(GIVEN RECORDS Opens)
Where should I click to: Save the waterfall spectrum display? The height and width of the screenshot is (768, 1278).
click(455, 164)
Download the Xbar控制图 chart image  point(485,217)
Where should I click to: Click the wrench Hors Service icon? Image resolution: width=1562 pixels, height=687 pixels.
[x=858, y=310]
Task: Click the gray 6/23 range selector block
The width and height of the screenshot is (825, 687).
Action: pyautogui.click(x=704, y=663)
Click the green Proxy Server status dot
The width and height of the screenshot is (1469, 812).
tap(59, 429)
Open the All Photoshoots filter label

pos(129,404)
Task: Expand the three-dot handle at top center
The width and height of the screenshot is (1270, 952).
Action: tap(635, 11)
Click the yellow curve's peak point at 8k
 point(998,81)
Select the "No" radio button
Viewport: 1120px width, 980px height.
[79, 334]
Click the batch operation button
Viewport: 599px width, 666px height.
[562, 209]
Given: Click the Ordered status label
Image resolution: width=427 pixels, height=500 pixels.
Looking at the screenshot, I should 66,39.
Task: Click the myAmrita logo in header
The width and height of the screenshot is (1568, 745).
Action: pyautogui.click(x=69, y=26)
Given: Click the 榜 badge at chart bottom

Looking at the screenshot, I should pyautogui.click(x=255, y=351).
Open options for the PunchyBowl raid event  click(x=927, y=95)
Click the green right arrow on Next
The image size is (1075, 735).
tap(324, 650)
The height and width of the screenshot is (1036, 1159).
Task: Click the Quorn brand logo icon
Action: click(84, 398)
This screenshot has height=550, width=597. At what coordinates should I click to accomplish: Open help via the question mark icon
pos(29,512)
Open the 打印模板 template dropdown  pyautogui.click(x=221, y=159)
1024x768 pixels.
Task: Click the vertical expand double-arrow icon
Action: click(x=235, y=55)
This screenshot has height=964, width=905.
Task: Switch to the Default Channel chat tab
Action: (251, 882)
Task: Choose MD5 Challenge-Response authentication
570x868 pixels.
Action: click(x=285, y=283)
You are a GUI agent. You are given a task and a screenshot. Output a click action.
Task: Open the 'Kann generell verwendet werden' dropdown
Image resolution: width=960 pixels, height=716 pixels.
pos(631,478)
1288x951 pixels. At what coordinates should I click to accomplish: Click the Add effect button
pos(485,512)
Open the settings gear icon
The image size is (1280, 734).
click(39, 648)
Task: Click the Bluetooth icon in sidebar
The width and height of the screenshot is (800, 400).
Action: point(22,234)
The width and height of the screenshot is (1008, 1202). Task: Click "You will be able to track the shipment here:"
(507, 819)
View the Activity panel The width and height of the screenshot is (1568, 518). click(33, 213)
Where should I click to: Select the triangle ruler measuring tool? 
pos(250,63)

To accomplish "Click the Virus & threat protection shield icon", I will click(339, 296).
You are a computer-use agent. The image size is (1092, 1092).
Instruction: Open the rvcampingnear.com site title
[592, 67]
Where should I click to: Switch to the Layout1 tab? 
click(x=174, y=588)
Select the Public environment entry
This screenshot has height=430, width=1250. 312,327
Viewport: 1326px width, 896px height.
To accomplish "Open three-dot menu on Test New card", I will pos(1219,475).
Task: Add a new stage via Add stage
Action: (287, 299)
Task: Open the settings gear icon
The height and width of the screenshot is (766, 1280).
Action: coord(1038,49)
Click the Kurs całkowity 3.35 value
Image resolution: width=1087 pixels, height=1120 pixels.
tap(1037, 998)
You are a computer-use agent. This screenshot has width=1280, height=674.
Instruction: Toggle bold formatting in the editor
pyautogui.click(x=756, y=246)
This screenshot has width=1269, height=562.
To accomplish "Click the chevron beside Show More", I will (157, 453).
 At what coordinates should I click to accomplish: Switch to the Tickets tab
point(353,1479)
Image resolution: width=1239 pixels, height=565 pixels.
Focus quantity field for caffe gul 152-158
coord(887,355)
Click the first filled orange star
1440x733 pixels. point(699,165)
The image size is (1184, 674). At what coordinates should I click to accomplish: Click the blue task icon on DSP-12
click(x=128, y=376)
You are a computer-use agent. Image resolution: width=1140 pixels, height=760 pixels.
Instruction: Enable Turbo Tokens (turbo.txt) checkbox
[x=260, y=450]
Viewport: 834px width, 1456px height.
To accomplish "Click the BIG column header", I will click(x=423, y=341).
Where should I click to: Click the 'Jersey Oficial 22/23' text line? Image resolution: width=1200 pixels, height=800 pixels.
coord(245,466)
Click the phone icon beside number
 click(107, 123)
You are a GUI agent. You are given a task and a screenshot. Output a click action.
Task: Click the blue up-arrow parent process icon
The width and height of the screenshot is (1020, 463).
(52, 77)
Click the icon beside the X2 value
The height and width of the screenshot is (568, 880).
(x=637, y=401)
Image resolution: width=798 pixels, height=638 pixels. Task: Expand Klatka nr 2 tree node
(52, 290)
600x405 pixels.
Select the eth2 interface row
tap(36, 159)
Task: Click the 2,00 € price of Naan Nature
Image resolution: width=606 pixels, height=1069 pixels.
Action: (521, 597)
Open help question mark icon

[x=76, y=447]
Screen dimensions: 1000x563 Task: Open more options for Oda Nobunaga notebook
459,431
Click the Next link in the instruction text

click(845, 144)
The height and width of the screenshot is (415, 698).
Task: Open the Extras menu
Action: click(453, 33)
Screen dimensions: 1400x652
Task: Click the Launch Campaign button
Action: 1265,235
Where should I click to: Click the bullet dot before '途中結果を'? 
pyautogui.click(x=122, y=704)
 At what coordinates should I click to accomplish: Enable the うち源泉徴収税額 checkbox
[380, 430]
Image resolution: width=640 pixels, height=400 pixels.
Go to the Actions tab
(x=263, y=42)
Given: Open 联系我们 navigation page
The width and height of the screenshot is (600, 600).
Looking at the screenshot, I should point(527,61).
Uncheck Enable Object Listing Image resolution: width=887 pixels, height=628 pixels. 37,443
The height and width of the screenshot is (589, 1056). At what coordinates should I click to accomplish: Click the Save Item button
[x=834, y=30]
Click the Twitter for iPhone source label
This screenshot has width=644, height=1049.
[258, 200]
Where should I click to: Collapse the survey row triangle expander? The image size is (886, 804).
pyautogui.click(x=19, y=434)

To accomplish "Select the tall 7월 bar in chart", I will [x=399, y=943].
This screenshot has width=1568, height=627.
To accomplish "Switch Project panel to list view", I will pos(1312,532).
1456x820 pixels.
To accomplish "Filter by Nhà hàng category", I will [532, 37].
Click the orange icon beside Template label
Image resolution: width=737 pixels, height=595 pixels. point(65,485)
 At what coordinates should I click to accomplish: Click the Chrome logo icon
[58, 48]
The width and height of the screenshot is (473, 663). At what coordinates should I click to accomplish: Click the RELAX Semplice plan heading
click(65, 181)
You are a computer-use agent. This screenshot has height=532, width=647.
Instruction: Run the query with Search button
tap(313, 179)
(GIVEN RECORDS Closes)
*WORK REQUEST*.
Across the records above, show each line containing the word "panel".

*EXPECTED OUTPUT*.
View the Activity panel The width and height of the screenshot is (1568, 518). click(33, 213)
To accomplish "Switch Project panel to list view", I will pos(1312,532).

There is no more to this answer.